COMPITO DA SVOLGERE
Ricopia fedelmente le voci dalla riga che contiene "The image size is (2152, 1300)." fino a quella che contiene "country-label: Country* is", entrambe incluse.

DATI ESTRATTI
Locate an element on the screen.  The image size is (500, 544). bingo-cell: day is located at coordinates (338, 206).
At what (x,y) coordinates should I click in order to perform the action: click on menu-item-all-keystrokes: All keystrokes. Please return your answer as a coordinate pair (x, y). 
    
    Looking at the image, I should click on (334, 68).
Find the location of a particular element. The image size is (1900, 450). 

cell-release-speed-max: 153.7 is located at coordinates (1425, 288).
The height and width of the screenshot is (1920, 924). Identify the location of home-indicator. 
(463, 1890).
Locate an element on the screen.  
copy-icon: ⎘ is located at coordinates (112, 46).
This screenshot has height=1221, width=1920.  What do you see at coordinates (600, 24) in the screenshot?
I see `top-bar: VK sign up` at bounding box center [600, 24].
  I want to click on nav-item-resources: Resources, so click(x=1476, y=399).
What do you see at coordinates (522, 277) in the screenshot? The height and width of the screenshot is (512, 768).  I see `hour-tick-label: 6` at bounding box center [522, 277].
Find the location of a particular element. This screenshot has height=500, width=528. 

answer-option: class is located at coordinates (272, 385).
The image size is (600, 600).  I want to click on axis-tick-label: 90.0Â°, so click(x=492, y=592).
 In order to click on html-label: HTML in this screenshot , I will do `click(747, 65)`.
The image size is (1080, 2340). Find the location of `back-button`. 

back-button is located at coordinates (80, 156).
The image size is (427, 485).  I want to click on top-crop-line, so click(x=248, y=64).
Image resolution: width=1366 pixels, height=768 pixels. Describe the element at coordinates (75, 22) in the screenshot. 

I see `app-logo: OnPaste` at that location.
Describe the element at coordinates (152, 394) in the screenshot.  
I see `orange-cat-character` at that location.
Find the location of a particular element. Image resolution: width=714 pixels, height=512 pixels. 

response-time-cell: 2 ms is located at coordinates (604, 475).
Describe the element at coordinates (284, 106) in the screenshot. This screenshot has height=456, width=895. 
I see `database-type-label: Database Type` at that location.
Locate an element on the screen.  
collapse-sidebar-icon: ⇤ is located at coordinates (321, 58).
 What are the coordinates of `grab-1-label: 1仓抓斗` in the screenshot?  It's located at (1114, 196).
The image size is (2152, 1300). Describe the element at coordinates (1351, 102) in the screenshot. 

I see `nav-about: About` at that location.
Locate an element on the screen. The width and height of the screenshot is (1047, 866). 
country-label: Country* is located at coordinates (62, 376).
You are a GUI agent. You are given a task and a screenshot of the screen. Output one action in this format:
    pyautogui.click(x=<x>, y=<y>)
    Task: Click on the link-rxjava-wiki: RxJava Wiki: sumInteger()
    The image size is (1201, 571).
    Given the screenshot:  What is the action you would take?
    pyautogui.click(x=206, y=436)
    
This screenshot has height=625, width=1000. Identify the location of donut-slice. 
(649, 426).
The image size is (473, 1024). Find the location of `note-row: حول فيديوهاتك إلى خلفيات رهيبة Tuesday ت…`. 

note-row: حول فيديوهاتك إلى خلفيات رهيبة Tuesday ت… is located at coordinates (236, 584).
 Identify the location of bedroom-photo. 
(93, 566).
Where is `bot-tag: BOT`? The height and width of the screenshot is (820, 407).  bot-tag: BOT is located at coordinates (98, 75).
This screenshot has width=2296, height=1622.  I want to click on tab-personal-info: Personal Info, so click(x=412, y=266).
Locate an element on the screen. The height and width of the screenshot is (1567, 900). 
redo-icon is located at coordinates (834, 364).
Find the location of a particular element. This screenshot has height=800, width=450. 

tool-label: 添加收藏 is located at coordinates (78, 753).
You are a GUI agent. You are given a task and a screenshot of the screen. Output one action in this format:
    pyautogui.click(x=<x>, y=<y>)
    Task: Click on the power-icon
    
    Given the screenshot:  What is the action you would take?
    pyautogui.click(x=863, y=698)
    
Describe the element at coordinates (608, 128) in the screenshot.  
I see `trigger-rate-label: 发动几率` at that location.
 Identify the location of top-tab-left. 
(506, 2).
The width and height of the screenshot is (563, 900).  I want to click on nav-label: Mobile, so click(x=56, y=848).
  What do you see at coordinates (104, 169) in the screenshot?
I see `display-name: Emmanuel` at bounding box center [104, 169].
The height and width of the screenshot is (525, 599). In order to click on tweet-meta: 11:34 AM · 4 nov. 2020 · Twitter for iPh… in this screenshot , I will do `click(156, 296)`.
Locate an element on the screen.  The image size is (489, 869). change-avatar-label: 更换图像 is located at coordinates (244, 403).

RISULTATO OTTENUTO
The image size is (2152, 1300). Describe the element at coordinates (1351, 102) in the screenshot. 

I see `nav-about: About` at that location.
Locate an element on the screen. The width and height of the screenshot is (1047, 866). 
country-label: Country* is located at coordinates (62, 376).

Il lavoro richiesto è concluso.